** WHAT IS BEING ASKED **
Only the lines below starting at the one that contains "Shroomism (64, 2344)" and ending at the one that contains "pan cyans (54, 2098)" are to be reproduced, exactly and with both ends kept.

[Data items]
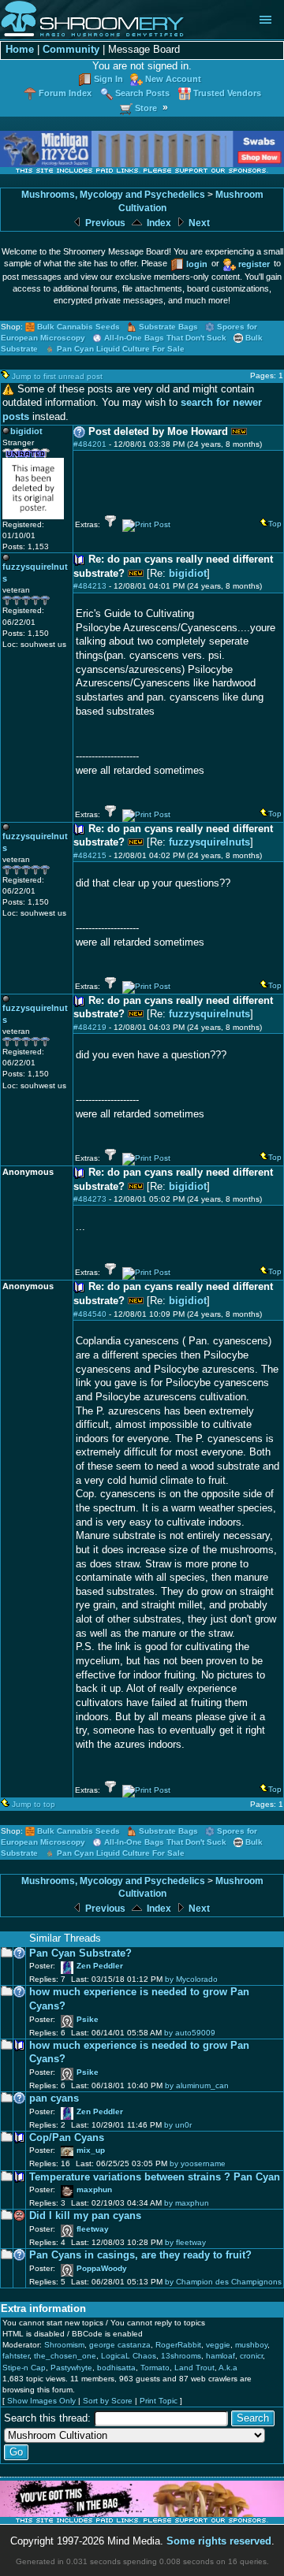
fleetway (93, 2229)
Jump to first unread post (57, 376)
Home (20, 49)
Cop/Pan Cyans (66, 2137)
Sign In (108, 79)
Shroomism (64, 2344)
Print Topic (159, 2400)
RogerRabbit (178, 2344)
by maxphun (186, 2203)
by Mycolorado (191, 1979)
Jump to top (33, 1804)
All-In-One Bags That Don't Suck (165, 337)
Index (157, 223)
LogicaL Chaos (128, 2355)
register (254, 264)
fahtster (15, 2355)
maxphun (94, 2189)
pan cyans (54, 2098)
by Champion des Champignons (223, 2281)
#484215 (89, 855)
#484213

** ANSWER FOR THIS EXERCISE **
Shroomism (64, 2344)
Print Topic (159, 2400)
RogerRabbit (178, 2344)
by maxphun (186, 2203)
by Mycolorado (191, 1979)
Jump to top (33, 1804)
All-In-One Bags That Don't Suck (165, 337)
Index (157, 223)
LogicaL Chaos (128, 2355)
register (254, 264)
fahtster (15, 2355)
maxphun (94, 2189)
pan cyans (54, 2098)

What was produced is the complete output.